Cerpen Siswa: Lutpiatuj Jakiah
(SMPN 1 Cipongkor)
Putri memakai sepatunya dengan malas, kalau bisa selama seminggu ini ia ingin bolos
sekolah saja. Namun, bunda pasti akan marah. Ulangan tengah semester telah selesai. Minggu ini, di
sekolah sedang berlangsung pekan olah raga.
“Sudah siang Putri, ayo lekas. Nanti terlambat!” tegur bunda.
“Enggak belajar kok bunda, lagi pekan olah raga,” menyahut dengan malas
“O iya, kamu ikut olah raga apa Putri?” tanya bunda
“Aku dimasukan ke tim lari estapet oleh Pak Guru, satu tim dengan Tikah,” suara Putri
terdengar pelan.
“Bagus dong, lari kalian kan memang cepat. Tapi kamu seperti tidak semangat? Ada apa?” bunda menyelidik.
Putri menunduk dan menggeleng.
“Putri…?” bunda tidak suka dengan gelengan kepala putri.
“Putri tidak mau satu tim dengan Tikah,” ucap Putri.
“Putri mau satu tim dengan Sabil saja, tapi Pak Guru bilang tidak bisa ditukar,” lanjutnya.
“Bukankah seharusnya kamu senang Kalian kan bersahabat?” bunda bertanya sambil duduk dan mengelus rambut anak kesayangannya.
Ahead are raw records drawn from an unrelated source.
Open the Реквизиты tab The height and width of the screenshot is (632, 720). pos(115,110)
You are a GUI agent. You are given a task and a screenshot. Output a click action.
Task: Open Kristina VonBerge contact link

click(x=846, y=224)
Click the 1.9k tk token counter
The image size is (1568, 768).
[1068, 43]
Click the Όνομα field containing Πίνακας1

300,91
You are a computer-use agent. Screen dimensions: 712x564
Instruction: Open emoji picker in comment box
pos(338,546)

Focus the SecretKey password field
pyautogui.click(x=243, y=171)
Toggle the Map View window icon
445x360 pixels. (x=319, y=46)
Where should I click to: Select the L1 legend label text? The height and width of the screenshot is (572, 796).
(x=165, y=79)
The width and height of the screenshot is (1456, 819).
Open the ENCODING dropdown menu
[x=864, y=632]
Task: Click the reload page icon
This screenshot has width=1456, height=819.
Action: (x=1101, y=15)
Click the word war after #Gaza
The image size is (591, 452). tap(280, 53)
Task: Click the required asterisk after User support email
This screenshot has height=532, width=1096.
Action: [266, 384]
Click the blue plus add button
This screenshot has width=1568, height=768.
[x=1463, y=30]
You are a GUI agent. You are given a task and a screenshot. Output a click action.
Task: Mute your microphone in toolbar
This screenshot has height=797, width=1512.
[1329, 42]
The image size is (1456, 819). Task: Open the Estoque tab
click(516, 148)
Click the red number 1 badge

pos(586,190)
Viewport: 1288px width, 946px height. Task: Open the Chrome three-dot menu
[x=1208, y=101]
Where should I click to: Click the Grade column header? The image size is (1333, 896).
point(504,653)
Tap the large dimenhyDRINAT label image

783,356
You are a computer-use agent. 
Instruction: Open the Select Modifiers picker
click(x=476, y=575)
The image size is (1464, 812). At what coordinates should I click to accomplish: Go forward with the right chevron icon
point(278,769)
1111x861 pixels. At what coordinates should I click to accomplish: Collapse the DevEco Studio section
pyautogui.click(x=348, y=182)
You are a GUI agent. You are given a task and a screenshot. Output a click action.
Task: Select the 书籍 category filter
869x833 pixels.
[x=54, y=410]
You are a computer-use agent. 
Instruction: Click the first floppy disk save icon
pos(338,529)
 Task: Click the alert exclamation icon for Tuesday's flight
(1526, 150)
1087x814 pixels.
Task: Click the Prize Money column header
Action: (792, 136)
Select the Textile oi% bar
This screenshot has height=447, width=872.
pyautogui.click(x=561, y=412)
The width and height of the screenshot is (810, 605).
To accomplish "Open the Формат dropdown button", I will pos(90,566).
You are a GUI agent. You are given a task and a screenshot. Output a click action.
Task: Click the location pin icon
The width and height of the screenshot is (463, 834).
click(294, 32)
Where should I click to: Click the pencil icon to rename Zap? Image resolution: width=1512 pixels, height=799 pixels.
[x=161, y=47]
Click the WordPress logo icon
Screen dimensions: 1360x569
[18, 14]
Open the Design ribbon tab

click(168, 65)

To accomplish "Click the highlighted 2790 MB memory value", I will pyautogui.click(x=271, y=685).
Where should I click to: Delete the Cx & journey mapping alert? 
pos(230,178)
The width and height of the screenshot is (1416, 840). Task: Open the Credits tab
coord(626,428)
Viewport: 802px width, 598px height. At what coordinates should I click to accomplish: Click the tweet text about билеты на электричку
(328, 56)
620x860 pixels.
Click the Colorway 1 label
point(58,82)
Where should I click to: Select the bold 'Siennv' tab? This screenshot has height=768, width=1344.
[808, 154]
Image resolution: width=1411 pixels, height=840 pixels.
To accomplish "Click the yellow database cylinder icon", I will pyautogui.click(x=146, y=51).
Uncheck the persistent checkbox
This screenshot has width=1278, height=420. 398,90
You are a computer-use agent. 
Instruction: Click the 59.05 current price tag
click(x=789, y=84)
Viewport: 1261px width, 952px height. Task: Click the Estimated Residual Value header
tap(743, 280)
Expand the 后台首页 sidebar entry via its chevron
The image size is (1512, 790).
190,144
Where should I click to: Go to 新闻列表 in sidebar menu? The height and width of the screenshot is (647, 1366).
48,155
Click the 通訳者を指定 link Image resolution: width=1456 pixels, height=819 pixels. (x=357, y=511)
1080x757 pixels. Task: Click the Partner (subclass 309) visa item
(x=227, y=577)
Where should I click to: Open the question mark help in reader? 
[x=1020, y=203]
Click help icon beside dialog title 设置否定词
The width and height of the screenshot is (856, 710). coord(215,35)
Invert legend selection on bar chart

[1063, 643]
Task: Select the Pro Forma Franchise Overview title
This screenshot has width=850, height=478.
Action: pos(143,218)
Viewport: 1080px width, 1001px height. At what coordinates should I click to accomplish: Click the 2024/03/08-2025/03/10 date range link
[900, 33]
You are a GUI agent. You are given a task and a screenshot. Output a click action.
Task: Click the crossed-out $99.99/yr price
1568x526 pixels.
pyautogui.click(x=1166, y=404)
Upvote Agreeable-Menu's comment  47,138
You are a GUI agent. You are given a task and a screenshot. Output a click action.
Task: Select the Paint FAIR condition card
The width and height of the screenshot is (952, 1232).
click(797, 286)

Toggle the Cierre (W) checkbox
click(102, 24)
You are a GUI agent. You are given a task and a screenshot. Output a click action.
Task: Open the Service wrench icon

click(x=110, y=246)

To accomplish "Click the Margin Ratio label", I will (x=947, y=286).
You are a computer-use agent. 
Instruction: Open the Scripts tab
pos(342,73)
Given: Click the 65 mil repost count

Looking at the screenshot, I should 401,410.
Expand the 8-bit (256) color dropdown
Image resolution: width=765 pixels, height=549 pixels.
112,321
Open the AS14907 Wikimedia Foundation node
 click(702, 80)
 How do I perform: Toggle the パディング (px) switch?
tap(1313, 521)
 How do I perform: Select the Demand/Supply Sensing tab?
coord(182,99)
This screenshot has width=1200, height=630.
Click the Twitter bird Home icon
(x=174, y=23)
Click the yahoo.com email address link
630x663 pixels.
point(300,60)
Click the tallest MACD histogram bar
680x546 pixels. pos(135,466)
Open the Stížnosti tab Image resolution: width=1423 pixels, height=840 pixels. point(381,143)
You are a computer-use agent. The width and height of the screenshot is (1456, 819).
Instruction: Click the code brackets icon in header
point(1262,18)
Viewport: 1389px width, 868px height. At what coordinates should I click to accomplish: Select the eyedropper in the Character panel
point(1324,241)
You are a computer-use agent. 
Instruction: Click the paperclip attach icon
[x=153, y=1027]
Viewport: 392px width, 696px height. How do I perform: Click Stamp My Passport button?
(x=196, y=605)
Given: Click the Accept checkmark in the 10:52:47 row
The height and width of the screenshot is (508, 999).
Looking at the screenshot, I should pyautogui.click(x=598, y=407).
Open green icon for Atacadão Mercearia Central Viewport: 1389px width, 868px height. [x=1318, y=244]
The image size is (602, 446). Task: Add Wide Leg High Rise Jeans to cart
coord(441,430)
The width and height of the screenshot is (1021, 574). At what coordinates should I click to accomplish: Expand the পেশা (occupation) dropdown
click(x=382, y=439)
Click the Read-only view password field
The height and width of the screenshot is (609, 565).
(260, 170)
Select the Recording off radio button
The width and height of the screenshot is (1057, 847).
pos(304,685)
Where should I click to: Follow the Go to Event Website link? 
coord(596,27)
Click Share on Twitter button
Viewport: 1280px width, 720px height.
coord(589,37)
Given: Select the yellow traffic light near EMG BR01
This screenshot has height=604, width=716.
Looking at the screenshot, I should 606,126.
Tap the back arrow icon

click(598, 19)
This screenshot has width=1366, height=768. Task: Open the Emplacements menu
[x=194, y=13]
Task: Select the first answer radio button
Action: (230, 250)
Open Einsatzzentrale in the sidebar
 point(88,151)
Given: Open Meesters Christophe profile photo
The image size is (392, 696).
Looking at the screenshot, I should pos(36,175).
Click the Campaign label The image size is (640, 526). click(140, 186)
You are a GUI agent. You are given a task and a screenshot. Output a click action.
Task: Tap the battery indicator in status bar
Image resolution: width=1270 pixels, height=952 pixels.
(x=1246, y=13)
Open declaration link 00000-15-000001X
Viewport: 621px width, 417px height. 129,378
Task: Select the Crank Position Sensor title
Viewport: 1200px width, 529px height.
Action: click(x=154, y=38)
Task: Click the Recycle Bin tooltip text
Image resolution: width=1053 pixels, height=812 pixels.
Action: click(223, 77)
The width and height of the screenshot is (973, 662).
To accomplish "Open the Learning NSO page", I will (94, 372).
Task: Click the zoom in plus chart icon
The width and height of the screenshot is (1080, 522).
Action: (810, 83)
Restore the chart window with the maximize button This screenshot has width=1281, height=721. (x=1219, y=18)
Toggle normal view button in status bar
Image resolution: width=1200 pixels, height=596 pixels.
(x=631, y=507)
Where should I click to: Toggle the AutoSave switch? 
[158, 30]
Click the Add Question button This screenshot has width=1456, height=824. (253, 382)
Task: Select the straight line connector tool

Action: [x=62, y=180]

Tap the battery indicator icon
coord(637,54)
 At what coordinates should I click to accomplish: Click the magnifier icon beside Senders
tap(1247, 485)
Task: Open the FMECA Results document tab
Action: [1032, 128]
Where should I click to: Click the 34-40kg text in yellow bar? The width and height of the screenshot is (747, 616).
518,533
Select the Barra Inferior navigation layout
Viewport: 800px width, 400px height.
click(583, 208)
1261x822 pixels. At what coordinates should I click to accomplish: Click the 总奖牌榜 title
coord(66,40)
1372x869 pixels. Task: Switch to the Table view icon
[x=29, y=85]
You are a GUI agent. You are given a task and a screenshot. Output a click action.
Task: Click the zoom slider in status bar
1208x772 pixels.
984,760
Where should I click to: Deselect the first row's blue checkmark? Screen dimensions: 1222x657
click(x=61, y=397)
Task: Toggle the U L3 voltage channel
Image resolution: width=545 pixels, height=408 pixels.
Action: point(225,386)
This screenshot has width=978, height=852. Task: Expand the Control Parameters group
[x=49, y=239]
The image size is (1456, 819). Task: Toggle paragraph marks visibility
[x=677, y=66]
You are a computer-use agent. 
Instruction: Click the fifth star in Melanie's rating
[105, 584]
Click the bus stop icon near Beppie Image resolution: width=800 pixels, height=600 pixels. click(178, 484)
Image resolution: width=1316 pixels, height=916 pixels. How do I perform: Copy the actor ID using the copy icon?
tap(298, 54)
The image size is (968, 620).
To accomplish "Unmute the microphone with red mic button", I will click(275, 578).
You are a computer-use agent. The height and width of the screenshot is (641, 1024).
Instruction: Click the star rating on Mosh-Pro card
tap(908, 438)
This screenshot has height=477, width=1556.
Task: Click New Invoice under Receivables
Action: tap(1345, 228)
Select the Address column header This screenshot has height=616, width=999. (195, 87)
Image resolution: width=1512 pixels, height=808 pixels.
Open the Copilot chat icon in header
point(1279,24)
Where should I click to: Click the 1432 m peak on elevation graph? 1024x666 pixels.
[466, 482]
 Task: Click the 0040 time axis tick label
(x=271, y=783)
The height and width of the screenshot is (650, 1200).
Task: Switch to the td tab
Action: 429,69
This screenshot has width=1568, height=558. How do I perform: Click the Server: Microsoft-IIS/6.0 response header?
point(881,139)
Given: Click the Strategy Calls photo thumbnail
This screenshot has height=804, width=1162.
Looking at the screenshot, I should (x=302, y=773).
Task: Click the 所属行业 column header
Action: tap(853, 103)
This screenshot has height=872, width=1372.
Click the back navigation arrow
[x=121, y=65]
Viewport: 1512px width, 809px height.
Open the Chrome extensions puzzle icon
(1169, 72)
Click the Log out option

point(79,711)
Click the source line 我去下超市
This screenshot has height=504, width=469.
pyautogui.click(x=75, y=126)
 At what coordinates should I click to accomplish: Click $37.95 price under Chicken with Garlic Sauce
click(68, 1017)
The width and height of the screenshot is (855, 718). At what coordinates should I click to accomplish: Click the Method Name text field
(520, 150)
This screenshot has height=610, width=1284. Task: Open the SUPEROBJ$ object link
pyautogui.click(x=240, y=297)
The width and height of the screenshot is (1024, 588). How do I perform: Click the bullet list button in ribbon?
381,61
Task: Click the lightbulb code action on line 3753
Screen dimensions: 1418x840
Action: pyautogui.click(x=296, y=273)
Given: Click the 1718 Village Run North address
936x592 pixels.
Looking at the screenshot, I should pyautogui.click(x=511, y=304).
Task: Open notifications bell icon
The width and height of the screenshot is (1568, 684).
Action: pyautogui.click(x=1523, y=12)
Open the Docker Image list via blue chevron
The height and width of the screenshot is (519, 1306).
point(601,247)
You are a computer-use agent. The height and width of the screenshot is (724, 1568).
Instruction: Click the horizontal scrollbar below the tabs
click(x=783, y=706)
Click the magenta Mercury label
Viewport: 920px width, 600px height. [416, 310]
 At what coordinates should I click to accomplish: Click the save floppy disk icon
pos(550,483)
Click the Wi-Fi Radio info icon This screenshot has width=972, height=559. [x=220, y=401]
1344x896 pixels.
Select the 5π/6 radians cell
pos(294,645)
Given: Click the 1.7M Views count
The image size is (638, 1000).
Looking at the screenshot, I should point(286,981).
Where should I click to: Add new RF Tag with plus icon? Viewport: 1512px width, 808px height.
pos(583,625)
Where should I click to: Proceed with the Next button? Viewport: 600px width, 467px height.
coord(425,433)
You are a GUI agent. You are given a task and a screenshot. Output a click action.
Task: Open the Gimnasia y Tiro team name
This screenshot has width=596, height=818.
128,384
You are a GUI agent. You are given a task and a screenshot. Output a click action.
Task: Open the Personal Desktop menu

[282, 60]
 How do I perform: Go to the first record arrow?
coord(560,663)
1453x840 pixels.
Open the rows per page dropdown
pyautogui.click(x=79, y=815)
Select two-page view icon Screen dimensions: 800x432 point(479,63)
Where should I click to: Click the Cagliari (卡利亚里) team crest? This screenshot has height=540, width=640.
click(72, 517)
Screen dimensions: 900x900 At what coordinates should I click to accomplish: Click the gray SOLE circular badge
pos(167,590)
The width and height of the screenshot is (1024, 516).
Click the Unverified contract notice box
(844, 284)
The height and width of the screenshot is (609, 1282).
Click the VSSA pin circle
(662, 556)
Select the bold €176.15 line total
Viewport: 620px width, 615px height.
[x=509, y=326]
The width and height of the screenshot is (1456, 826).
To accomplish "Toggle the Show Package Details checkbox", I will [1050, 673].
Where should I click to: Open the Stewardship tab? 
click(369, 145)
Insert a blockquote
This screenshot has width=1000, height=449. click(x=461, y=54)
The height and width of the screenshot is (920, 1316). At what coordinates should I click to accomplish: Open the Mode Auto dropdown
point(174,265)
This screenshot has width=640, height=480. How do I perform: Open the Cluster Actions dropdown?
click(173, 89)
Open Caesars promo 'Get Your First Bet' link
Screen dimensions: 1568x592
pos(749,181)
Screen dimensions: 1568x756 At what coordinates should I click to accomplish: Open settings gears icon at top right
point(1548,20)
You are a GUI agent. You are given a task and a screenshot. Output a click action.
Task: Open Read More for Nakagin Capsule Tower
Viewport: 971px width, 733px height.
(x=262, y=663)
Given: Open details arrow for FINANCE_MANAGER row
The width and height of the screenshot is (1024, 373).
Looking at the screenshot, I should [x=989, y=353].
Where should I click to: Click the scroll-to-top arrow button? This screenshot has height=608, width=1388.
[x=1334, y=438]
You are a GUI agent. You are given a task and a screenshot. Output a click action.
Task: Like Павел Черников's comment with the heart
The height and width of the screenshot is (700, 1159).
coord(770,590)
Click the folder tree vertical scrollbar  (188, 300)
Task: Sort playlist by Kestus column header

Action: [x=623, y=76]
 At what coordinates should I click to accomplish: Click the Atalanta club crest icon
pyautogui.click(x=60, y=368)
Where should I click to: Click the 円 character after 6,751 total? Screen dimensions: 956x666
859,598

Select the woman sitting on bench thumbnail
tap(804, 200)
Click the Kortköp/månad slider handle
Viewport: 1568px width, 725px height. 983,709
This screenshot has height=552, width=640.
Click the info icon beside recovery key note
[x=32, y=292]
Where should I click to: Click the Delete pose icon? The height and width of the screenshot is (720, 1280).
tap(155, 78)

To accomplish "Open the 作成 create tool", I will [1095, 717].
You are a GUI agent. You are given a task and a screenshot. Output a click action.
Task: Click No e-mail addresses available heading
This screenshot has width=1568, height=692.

Tidak lagi jawab Putri dalam hati
***
Mereka bertengkar gara-gara Putri tidak mau memberikan contekan matematika saat ulangan tengah semester kemarin. Sampai hari ini mereka belum bicara dan bercanda lagi. Kalau berpapasan di koridor sekolah, Putri dan Tikah pura-pura tidak melihat. Di dalam kelaspun mereka seperti tidak saling mengenal.
Putri tidak mau meminta maaf duluan, seperti kejadian dulu waktu buku PR Tikah tersiram air. Doni yang menumpahkan langsung melarikan diri. Karena memang hanya Putri yang duduk di sana, Tikah langsung menyalahkannya. Sementara ia tidak sempat membela diri.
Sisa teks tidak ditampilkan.